Williams, Wil. p 98.

Merrily pushed the chair on its castors to a spot side-on to the Aga and threw herself down. She wasn’t going to get much out of this, but it would be a start.

‘You’ve been avoiding me.’

Colette was standing right in the centre of the mews, so no chance of avoiding her this time. Short, red plastic windcheater with probably nothing underneath.

‘No, I haven’t.’

‘You fucking have, Janey. I get sent off to scour the village for the vicar’s precious child – and believe me the Reverend Mumsy was in a big, big fret – and the next thing I hear is you’ve turned up in Devenish’s den in like seriously mysterious circumstances.’

‘That’s bollocks. There was nothing mysterious at all, there—’

She stopped talking, spotting the slow-growing smile and knowing she’d blown it, because if there was genuinely nothing to hide then she’d have played along, pretending there
was,
wouldn’t she?

‘Oh, Janey, what
are
we getting into? I mean, are we like talking, erm ... we talking orchard?’

‘No way.’

‘See, like, there’s two possibles where that orchard’s concerned. One is that you’ve actually got a secret
guy.

‘Bitch,’ said Jane. ‘How did you find out?’

‘Or it goes back to that night when the cider did things for you it ain’t never done for me, and you know how I really hate it when that happens.’

‘Well, obviously it did things to me it didn’t do to you, on account of you’ve been getting regularly pissed out of your mind for years.’

‘Not good enough. Plus there’s the Devenish angle. That creepy, tacky little shop you can’t turn round in without horrible little fairies dropping down your front. You’re going there now, yeah? Again?’

‘So? It’s a weekend job, all right?
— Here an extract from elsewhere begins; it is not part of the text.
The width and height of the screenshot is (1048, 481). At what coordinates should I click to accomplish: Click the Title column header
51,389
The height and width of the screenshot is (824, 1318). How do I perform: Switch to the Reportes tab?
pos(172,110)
We’re not all seriously rich, like on the Cassidy scale.’

‘I’ll find out,’ Colette said menacingly. ‘You can frigging count on it.’
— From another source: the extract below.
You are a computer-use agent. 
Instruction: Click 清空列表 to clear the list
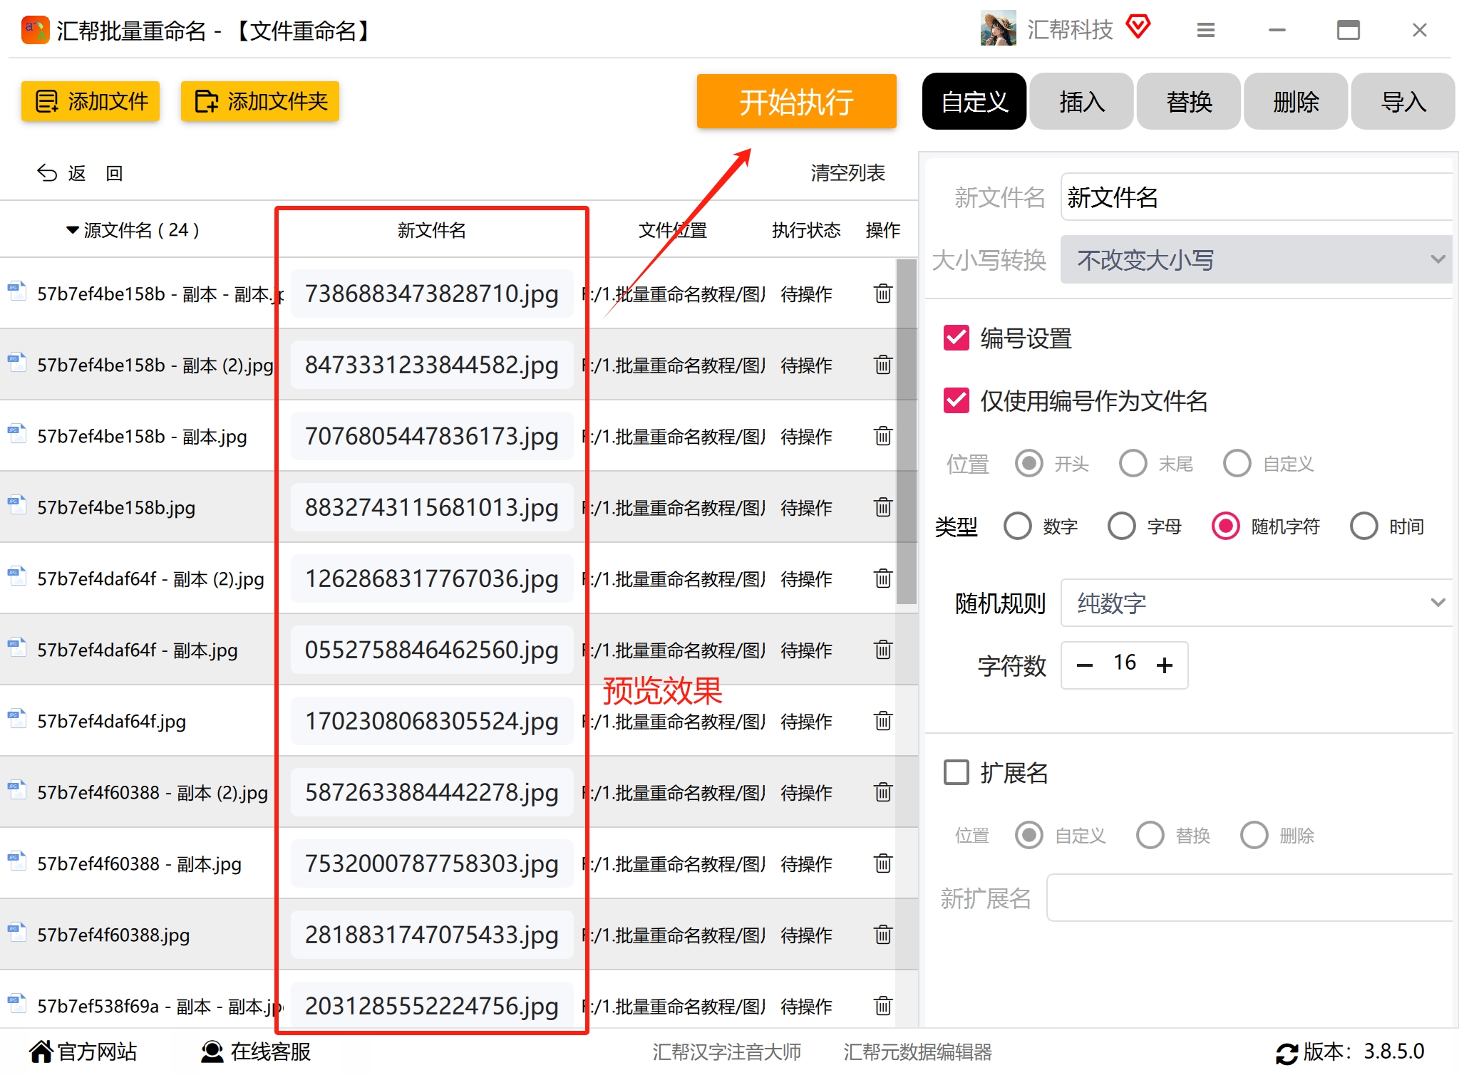click(x=847, y=173)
By the mid-1600s, prosecutions for witchcraft were rare in the western half of the country. A notable exception was the case of Wil Williams, of Ledwardine, the second English vicar in this period to be accused of consorting with the devil. About twenty-five years earlier, the Reverend John Lowes, vicar of Brandeston in Suffolk, had been brought to justice by the notorious Witchfinder General, Matthew Hopkins. Lowes, who was over eighty when he was ducked in the moat of Framlingham Castle, was alleged to have caused the death of a child and a number of cattle by witchcraft as well as employing a familiar spirit to sink a ship off Harwich.